Clark has carefully examined all the available evidence. One point he draws out is that Grayson seems to have been bisexual – and, of course, at that time the penalties for homosexuality were savage. He was also connected with the sale of honours. Perhaps the milieu he frequented gave him opportunities for extortion which could help him finance a new life away from politics. There is even a possibility he was murdered. But Clark inclines to think he managed to create a new identity for himself and survived until World War II. All this, however, remains speculation, and it is unlikely there will ever be definitive answers.
David (now Lord) Clark has long been fascinated by Grayson; this book is a revised and expanded version of one he published more than 30 years ago. Having served in the Commons for over 25 years, Clark knows the procedures and manoeuvres of parliament and the Labour Party well. (It was his carefully-timed retirement that enabled David Miliband to enter parliament without the tiresome necessity of a proper selection process.) So his account of Grayson’s career supplies a well-informed context.
Clark was himself MP for Colne Valley in the early 1970s. He managed to interview some of his constituents who remembered the Grayson campaign from more than 60 years earlier, and to capture memories of the remarkable events which time had not erased.

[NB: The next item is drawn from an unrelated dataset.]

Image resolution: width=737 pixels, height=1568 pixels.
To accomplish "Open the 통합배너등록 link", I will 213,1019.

Yet Clark is a product of the modern Labour Party, very different from the organisation that existed before 1914, when it embodied real hope of transforming the world. Too often he seems to perceive Grayson through modern eyes. Thus he notes, quite rightly, that Grayson was a formidable speaker. But it is his technique that impresses Clark – he calls him, slightly disparagingly, a ‘mob orator’ and notes that he knew ‘the tricks of the trade.’ But this is to put form before content. It was not just technique that excited Grayson’s hearers, but the sense that another world was possible, something now vanished from the imagination of Labour functionaries like Clark.

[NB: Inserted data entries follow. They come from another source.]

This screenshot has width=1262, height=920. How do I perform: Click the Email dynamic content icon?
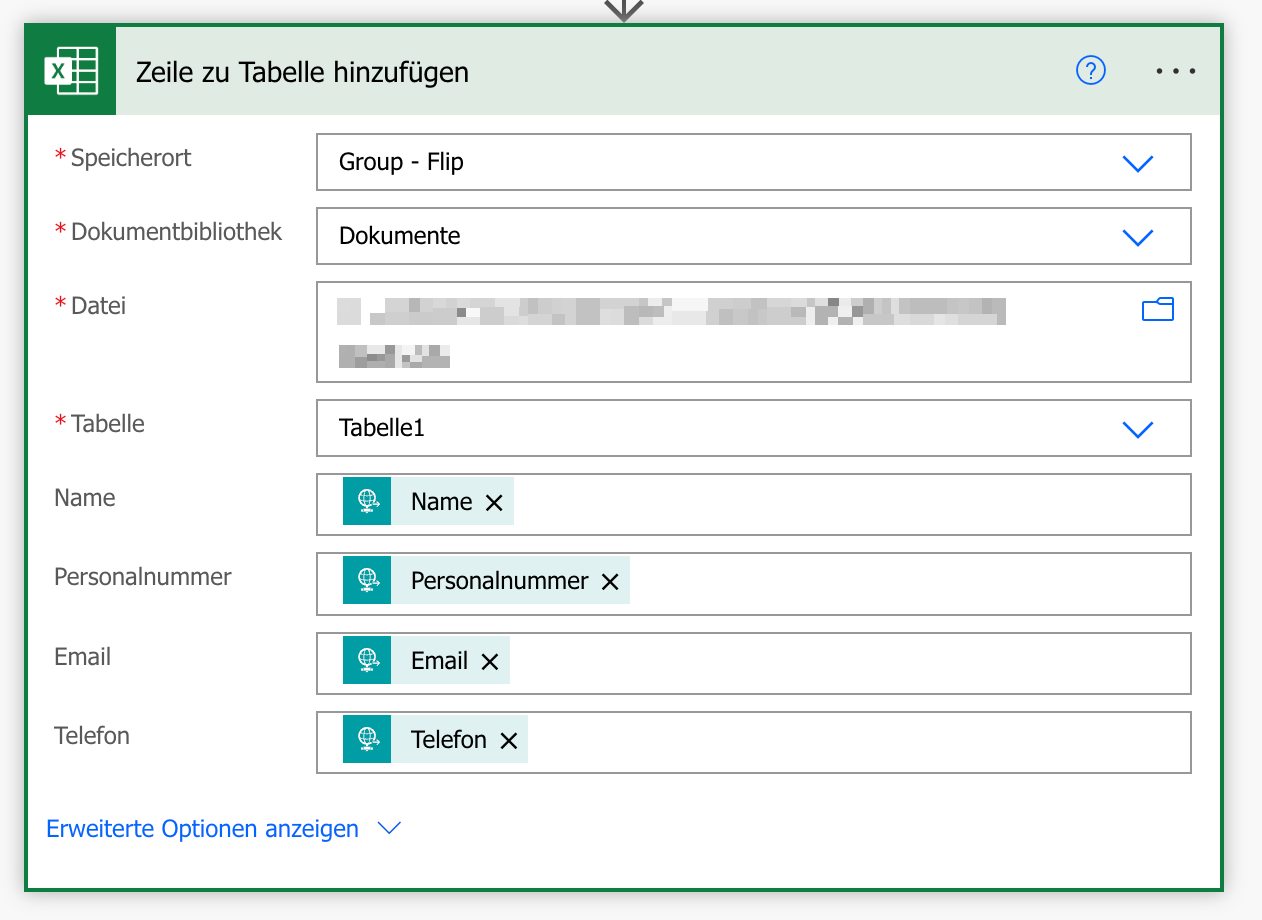point(367,660)
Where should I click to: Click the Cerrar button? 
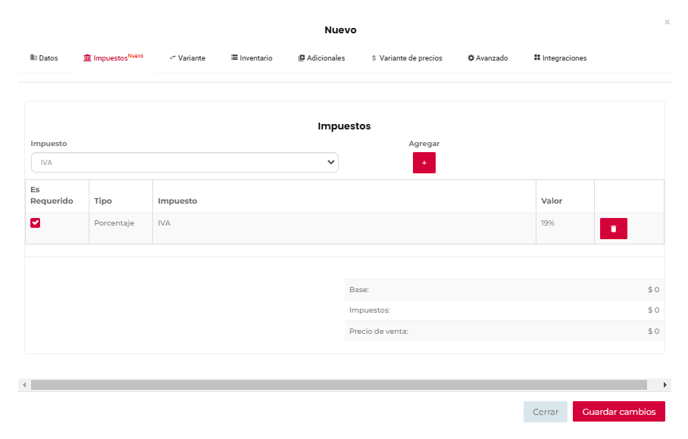click(x=545, y=412)
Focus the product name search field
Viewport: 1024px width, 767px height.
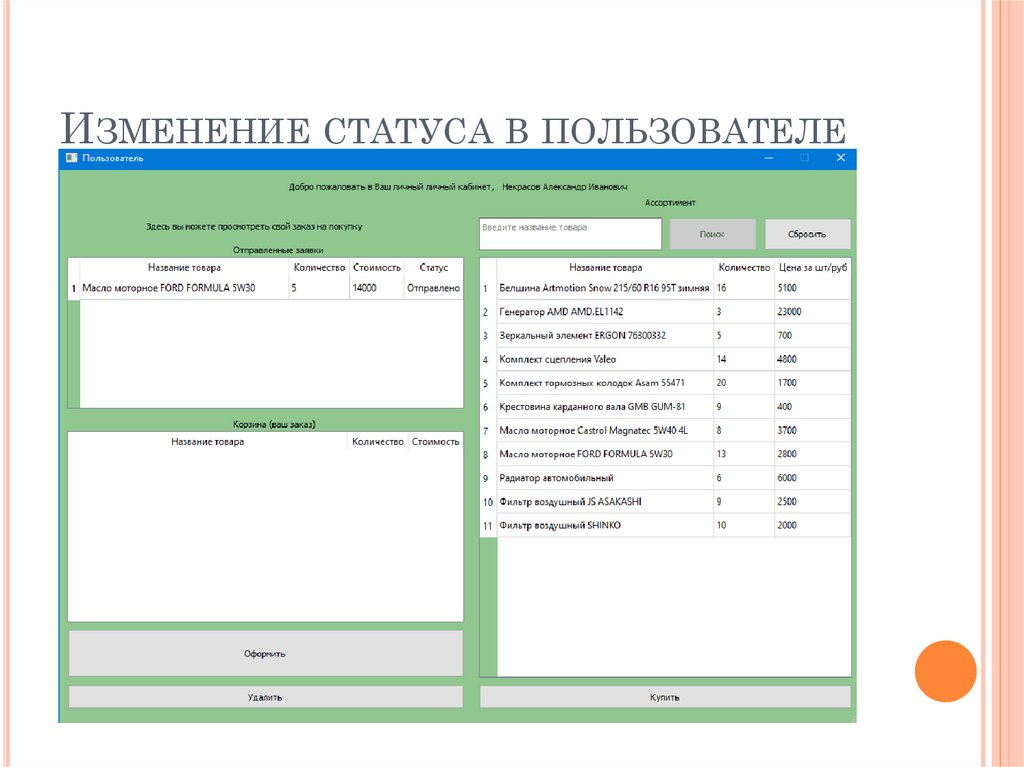click(570, 234)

In a bizarre conclusion Clark lists Grayson as one of the three great ‘cult figures’ of the Labour Party – alongside Tony Benn and Oswald Mosley! This is unacceptable. Mosley was a foul racist who merely used the labour movement as a stepping-stone to advance his own vile ambitions. Benn and Grayson, whatever criticisms they are open to, were genuine socialists. Clark informs us (doubtless with thoughts of Jeremy Corbyn in mind) that these three had the ‘facility of attracting disciples,’ but aroused the ‘suspicions of the ordinary person.’ That ‘ordinary’ people are much more diverse and complex than the vote-counters could ever imagine does not cross his mind.
Anything that awakens interest in Grayson and in the socialist traditions of the labour movement is valuable, and Clark’s book is welcome. But anyone seeking a fuller understanding of Grayson's story should also dig out Reg Groves’s The Strange Case of Victor Grayson (1975). Groves was a lifelong revolutionary, and has an empathy for Grayson’s most radical years that is absent from Clark’s well-researched account. As he puts it, Grayson’s story will ‘quicken the pulse and warm the hearts of all who speak and struggle for social justice.’